My body came to rest on cold stone that nearly brought me to tears with relief. I struggled to look up and saw someone squatting casually beside me. Too big to be V. I rolled and scrabbled, but the highest I could climb was to my hands and knees.

"Easy, Iris."

Noise washed over my vision like a film.

I got that name from a bulky android with a soft voice who had treated me like a little sister. Her death was sloppy. I didn't mean for it to be. I wanted to kill her quickly, without her ever knowing anything was wrong. But I was exhausted. And she was so, so full of light. I'd hesitated and it cost us both her death in slow motion.

Corn…flower…?

She laughed at my no doubt dumbfounded face, and my throat clenched. I knew it couldn't really be her. It was another illusion. Another demon or maybe hell itself wearing her face. But it was the same. Her laugh was the same.

She had laughed at me just like that for crying over her while she died. Like it was silly of me to be upset at completing my mission.

She was the only one who forgave me.

I choked on an attempt to speak her name and crawled laboriously toward her. Fighting my way out was impossible. I knew it before I was even out of the woods, but I finally accepted it. I was going to die here. Just to touch her again was all I wanted. I wasn't too proud to beg God, or whatever demon was haunting me—just this one mercy was all I asked.

How could I still be so gullible?

A sword covered in thorns pierced through her chest, spraying me in a fresh coat of blood. She kept smiling. Even as she came apart like a cheap toy.

The stupidest name I ever had was Red. Plain and unimaginative. It came from a painfully trusting girl not so different from that comms unit. She never saw me coming.

I roared to life on burnt-out limbs.

The thing I knew was not Cornflower was already rotting into the stone, but the android behind her remained. Its head did not feature a face or the blur I had gotten used to, but a diamond shape void filled with concentric neon lines, like a warped hallway into infinity inside its skull. I got the feeling that it was grinning at me as I lashed out ineffectively. I had to rely on my sword instead of my fists, and even then it danced easily out of the way of most of my attacks. Only when I rushed at it blindly did I score my hit. The impact sent us both over the edge of a pit I hadn't even noticed.

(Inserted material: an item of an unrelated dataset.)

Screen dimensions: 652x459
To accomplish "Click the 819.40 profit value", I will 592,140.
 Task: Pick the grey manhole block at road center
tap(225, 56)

Leaning heavily on my sword, I fought my way up from the pile of decay it left behind, gasping for air that refused to cool me.

In my delirious eyes, I saw Briar's terraced gardens again. Stripped bare of greenery and the perfume of flowers new and old. This version was all ancient stone and deep trenches connected by iron bridges and plagued by a stench I couldn't begin to describe. Demons swarmed in the pits at each level. Some were scuttling blue shapes that resembled both machines and segmented insects. Others were tall and insultingly humanoid with red horns and red spines jutting from ash-white scales. A couple carried pitchforks.

Frenzied laughter brayed bounced out of my synthesizer. Not even I had believed in the 'red demon with a farming tool' bit about hell, but there they were. There must have been humans down there somewhere for them to poke with those things, but I no longer had the energy to do anything meaningful about that.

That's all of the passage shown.